Hypoxia Strongly Affects Mitochondrial Ribosomal Proteins and Translocases, as Shown by Quantitative Proteomics of HeLa Cells

1Department of Chemistry, University of Oslo, P.O. Box 1033 Blindern, 0315 Oslo, Norway
2Department of Physics, University of Oslo, P.O. Box 1048 Blindern, 0315 Oslo, Norway
3The Biotechnology Centre of Oslo, University of Oslo, P.O. Box 1125 Blindern, 0317 Oslo, Norway
4Department of Biosciences, University of Oslo, P.O. Box 1066 Blindern, 0316 Oslo, Norway

Received 27 June 2015; Revised 7 August 2015; Accepted 18 August 2015

Academic Editor: Michael Hippler

Copyright © 2015 Paula A. Bousquet et al. This is an open access article distributed under the Creative Commons Attribution License, which permits unrestricted use, distribution, and reproduction in any medium, provided the original work is properly cited.

Abstract

Hypoxia is an important and common characteristic of many human tumors. It is a challenge clinically due to the correlation with poor prognosis and resistance to radiation and chemotherapy. Understanding the biochemical response to hypoxia would facilitate the development of novel therapeutics for cancer treatment. Here, we investigate alterations in gene expression in response to hypoxia by quantitative proteome analysis using stable isotope labeling with amino acids in cell culture (SILAC) in conjunction with LCMS/MS. Human HeLa cells were kept either in a hypoxic environment or under normoxic conditions. 125 proteins were found to be regulated, with maximum alteration of 18-fold.
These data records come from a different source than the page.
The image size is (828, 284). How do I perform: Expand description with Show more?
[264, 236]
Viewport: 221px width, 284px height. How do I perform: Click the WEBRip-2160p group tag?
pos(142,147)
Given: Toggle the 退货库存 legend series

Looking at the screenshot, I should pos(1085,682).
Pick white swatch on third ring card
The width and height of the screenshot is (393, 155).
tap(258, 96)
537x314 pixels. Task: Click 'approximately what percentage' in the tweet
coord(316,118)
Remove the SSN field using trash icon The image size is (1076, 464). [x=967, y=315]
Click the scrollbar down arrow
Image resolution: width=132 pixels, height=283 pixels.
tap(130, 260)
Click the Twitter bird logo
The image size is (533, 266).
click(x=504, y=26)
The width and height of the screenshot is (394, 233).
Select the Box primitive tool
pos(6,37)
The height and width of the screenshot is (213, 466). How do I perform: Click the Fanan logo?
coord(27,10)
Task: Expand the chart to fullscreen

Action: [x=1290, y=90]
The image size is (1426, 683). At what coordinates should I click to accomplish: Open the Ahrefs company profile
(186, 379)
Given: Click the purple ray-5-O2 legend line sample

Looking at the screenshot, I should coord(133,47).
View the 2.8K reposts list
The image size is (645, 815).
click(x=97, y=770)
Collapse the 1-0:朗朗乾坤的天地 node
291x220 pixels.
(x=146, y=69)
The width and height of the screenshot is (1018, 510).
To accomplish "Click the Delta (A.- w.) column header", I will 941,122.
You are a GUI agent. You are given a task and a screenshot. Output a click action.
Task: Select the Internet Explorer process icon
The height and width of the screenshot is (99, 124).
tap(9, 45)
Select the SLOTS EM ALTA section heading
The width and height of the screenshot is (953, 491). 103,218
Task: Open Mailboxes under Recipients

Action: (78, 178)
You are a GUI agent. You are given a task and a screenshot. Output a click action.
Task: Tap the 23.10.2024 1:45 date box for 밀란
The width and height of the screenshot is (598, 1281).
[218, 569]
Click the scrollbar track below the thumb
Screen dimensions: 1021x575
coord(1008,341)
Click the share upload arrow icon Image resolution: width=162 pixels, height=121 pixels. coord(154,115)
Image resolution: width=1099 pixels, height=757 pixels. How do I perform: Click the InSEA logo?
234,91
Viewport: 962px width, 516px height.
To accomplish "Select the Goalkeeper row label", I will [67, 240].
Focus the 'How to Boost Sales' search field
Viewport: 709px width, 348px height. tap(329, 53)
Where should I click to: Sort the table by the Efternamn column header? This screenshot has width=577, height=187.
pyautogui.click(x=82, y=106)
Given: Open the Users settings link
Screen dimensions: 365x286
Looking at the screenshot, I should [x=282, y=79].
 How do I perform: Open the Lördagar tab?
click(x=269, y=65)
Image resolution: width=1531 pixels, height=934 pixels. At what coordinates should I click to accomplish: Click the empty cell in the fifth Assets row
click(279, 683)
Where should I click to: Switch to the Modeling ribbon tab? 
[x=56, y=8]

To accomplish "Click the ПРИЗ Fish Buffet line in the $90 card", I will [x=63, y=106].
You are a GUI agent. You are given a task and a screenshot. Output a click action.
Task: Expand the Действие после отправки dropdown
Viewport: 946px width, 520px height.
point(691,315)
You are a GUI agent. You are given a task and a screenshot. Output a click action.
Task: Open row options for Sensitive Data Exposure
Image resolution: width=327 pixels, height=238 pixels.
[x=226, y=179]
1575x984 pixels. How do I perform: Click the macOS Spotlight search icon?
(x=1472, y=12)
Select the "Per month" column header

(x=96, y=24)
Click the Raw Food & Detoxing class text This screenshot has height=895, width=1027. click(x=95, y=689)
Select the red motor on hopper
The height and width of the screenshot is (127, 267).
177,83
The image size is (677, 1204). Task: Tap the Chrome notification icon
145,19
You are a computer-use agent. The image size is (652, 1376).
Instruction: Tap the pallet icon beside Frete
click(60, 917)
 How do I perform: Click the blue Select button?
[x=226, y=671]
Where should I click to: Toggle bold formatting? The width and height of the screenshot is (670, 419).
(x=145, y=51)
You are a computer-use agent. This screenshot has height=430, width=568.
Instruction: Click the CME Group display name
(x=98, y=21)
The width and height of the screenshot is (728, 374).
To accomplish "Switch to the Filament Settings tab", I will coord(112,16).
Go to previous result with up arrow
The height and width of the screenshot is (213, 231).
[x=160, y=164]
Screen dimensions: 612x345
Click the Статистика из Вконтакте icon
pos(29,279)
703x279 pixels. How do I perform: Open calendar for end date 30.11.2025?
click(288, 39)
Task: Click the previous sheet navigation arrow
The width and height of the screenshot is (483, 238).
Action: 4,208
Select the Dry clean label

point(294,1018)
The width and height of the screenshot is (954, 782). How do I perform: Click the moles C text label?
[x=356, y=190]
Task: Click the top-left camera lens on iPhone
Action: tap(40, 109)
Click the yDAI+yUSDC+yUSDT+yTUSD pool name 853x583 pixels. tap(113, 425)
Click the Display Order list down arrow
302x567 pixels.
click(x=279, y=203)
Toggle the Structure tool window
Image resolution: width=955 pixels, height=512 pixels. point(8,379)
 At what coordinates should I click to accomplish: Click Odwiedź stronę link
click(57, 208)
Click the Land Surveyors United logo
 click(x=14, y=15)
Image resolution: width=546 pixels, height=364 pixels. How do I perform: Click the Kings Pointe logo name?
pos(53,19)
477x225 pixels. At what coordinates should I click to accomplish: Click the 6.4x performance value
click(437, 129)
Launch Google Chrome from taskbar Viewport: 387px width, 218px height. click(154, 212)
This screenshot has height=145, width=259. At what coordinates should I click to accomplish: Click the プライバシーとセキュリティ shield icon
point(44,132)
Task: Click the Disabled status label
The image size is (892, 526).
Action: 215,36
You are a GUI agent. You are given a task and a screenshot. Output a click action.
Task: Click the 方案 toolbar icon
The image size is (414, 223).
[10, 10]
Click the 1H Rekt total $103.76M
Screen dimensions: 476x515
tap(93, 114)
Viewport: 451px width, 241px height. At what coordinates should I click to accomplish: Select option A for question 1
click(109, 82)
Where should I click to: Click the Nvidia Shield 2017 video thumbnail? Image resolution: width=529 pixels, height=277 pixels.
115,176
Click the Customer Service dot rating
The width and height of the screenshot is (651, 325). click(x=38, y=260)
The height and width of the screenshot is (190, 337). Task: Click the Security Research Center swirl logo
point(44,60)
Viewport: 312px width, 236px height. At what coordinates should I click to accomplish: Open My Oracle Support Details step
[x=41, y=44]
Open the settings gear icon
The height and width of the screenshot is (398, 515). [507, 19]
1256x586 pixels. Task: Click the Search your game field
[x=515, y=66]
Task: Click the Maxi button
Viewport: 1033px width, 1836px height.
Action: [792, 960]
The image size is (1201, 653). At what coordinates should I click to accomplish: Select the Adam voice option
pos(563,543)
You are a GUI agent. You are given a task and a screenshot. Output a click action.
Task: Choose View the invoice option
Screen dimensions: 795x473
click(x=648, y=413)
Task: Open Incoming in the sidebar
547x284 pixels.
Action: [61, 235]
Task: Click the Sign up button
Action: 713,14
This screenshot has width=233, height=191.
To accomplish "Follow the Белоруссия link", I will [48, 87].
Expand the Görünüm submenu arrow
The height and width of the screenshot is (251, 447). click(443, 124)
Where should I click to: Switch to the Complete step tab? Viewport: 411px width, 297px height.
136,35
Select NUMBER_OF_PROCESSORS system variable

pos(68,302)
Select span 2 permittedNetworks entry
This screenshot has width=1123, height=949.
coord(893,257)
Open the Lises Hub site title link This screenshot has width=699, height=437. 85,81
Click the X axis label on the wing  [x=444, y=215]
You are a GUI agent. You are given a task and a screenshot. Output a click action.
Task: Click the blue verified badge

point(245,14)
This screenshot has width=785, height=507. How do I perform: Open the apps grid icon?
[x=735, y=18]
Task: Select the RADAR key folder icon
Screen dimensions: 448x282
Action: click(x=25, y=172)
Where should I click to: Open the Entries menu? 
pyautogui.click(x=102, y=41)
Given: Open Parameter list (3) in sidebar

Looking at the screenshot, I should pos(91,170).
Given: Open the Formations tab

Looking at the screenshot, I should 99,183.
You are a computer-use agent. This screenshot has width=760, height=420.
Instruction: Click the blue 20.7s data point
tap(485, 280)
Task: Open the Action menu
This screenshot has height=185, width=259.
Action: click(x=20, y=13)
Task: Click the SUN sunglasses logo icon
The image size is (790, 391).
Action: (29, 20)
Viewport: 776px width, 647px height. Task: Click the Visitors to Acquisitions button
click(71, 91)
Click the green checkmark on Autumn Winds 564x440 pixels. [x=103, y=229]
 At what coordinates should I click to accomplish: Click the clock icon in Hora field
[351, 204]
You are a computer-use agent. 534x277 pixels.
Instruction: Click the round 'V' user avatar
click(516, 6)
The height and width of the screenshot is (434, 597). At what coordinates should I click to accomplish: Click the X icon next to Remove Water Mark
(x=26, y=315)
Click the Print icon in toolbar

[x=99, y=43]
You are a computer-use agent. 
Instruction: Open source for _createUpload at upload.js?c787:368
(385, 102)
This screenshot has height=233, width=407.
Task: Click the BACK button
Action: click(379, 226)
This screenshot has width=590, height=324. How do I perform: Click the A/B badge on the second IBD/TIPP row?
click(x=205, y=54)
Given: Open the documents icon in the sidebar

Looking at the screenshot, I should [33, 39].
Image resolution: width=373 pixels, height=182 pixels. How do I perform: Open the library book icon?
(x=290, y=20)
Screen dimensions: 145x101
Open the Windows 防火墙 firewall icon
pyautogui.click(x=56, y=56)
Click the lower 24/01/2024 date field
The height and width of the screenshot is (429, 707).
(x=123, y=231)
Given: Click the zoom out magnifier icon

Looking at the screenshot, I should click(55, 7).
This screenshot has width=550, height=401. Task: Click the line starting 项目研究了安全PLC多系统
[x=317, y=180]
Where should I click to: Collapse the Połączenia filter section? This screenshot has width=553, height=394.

In particular, three clusters of differentially regulated proteins were identified, showing significant upregulation of glycolysis and downregulation of mitochondrial ribosomal proteins and translocases. This interaction is likely orchestrated by HIF-1. We also investigated the effect of hypoxia on the cell cycle, which shows accumulation in G1 and a prolonged S phase under these conditions. Implications. This work not only improves our understanding of the response to hypoxia, but also reveals proteins important for malignant progression, which may be targeted in future therapies.